Damit zeigt die 5. Kammer des Verwaltungsgerichts des Saarlandes mit dem Urteil vom 15.12.2021 eindrucksvoll, warum seit Januar 2021 die Zuständigkeit für die Errichtung und den Betrieb von Windenergieanlagen bei den Oberverwaltungsgerichten liegt. Nach Abarbeitung der Altverfahren vor den Verwaltungsgerichten dürfte das Risiko solcher Urteile in Zukunft deutlich sinken.
Der Hintergrund:
Gegenstand des Verfahrens, in dem die Maslaton Rechtsanwaltsgesellschaft den Anlagenbetreiber als Kläger vertrat, war die teilweise Untersagung des Betriebs einer Windenergieanlage aufgrund der Nichteinhaltung einer Nebenbestimmung zum Schutz des Rotmilans.
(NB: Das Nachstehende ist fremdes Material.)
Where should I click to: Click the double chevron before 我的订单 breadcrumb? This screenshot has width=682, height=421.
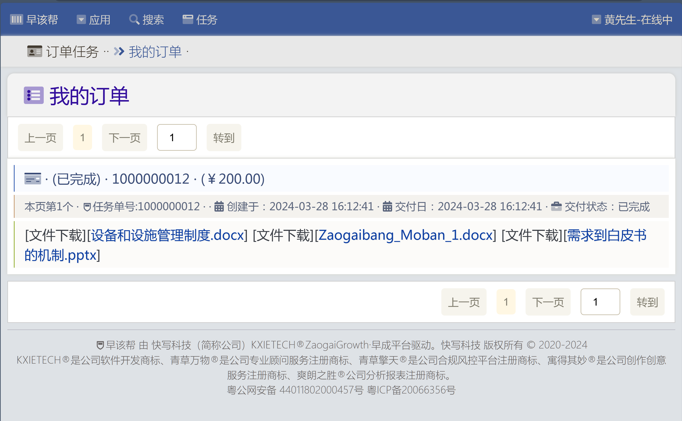coord(119,52)
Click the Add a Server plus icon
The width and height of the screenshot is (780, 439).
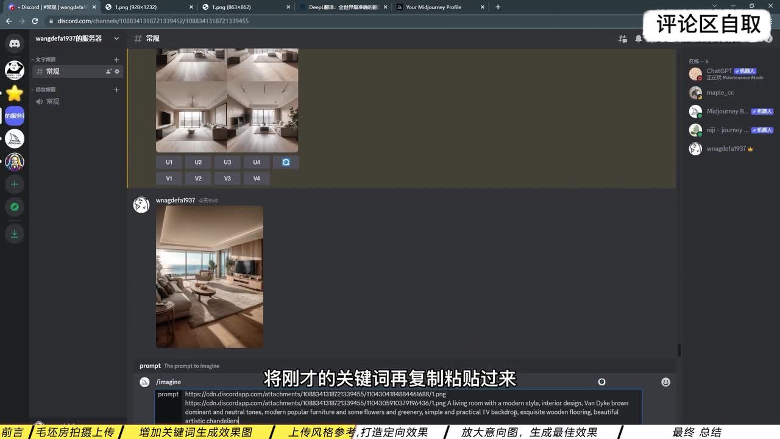point(15,184)
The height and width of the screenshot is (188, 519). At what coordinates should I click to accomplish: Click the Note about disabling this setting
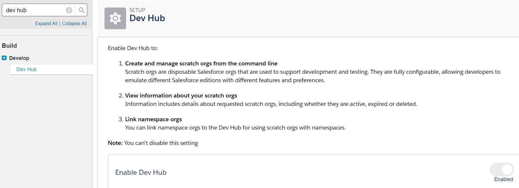point(153,143)
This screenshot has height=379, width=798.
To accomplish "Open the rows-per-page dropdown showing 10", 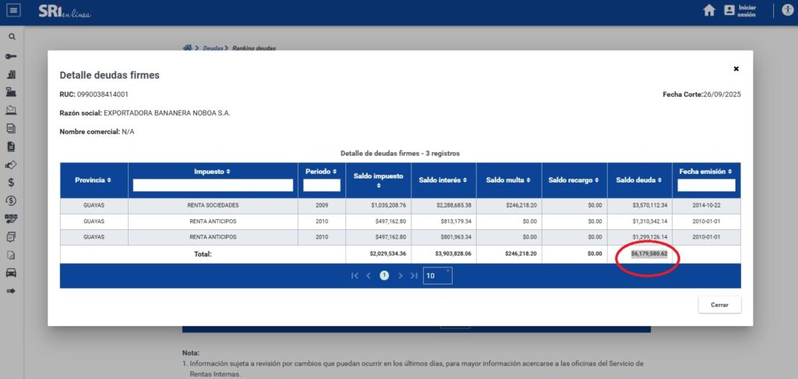I will (x=437, y=275).
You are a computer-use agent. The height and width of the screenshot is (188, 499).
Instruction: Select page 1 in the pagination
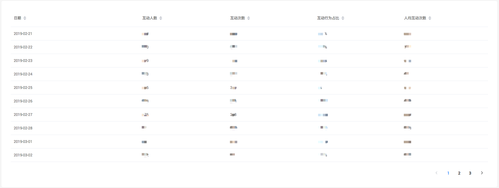(x=448, y=173)
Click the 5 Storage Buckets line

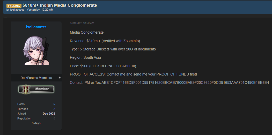[113, 49]
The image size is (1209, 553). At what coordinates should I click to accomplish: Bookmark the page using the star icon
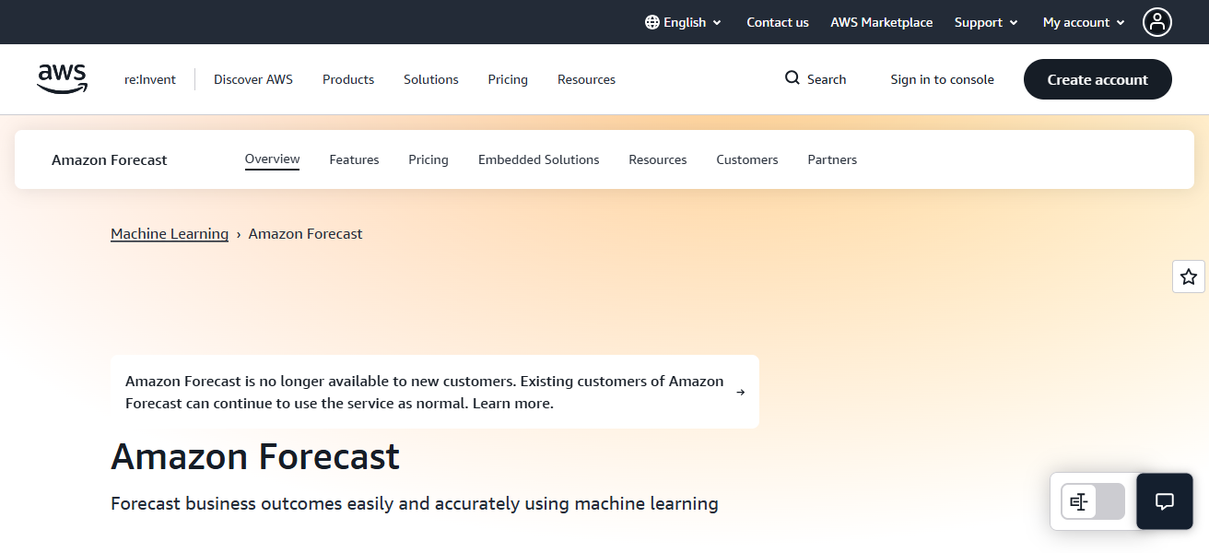pyautogui.click(x=1188, y=276)
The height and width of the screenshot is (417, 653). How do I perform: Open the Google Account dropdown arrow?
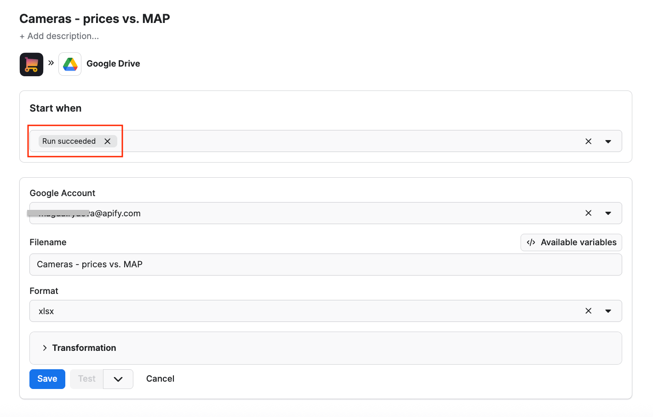[608, 213]
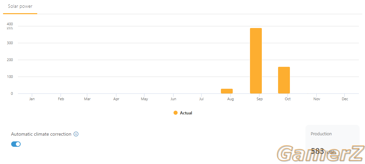Click the Sep month label
This screenshot has width=365, height=164.
[259, 99]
So erreichte die geforderte Aussaat von Feldfrüchten aufgrund schlechter Witterungsbedingungen nicht die erforderliche Höhe und Dichte, um die Flächen als Jagdgebiet für den Rotmilan unattraktiv zu machen.
Die Entscheidung des Verwaltungsgerichts des Saarlandes:
Das Gericht entschied nun, dass die Untersagung des Betriebs der Windenergieanlage während der Hauptbrutzeit des Rotmilans rechtmäßig war.
Dass ein Rotmilan-Horst bzw. ein Revierbesatz durch den Rotmilan – immerhin Grundlage für die Nebenbestimmung – seit Jahren tatsächlich nicht mehr existiert, spiele keine Rolle, weil der Anlagenbetreiber dies nicht durch Fachgutachten belegt hätte und die Sachverhaltsermittlung nicht Aufgabe der Behörde sei. Der Fakt eines Tötungsrisikos für den Rotmilan sei zudem in der bestandskräftigen Genehmigung aus dem Jahr 2014 umfassend geklärt worden.
Auch bezweifelte das Verwaltungsgericht des Saarlandes den Beitrag von Windenergieanlangen zur „so genannten Energiewende“. Weiter verneinte es das Gewicht des in jeder Abwägung zu berücksichtigenden „öffentlichen Interesses“ am Ausbau Erneuerbarer Energien.
Bündelung bei den Oberverwaltungsgerichten – eine richtige Entscheidung
Das Verwaltungsgericht des Saarlandes verkennt damit die Beschlüsse des BVerfG und des OVG Koblenz aus dem Jahr 2021.
Wäre diese Entscheidung von einem Oberverwaltungsgericht getroffen worden, so müsste hierin ein bedenklicher Schritt zurück in Puncto Klimaschutz und Ausbau der Erneuerbaren Energien konstatiert werden. So dürfte von dem Urteil allenfalls die Signalwirkung ausgehen, dass die Zuweisung der Zuständigkeiten für Windenergieanlagen an die Oberverwaltungsgerichte sich bereits jetzt als richtig erweist.
Es bleibt zu hoffen, dass die Aufgabe sowie die Kosten der Sachverhaltsermittlung in Zukunft nicht durch die Oberverwaltungsgerichte den Betreiber:innen auferlegt wird. Dies würde den Rechtsschutz gegen (Untersagungs-)Verfügungen erheblich erschweren.
EU-Forschungsprojekt: Rotmilan nicht gefährdet
Hilfreich dürfte zumindest das Zwischenergebnis eines EU-Forschungsprojekts sein, von dem die Tagesschau am 22.02.2022 berichtete: Demnach ist die Gefährdung des Rotmilans durch Windenergieanlagen vergleichbar niedrig. Vielmehr seien Gift in toten Ratten, die als Nahrung dienen, sowie Unfälle im Straßen- und Bahnverkehr die häufigsten Todesursachen.
Bestätigt sich diese Einschätzung, könnte das Hemmnis „Rotmilan“ schon bald erheblich an Bedeutung verlieren. Für den Klimaschutz und den Ausbau der Erneuerbaren Energien gute Aussichten.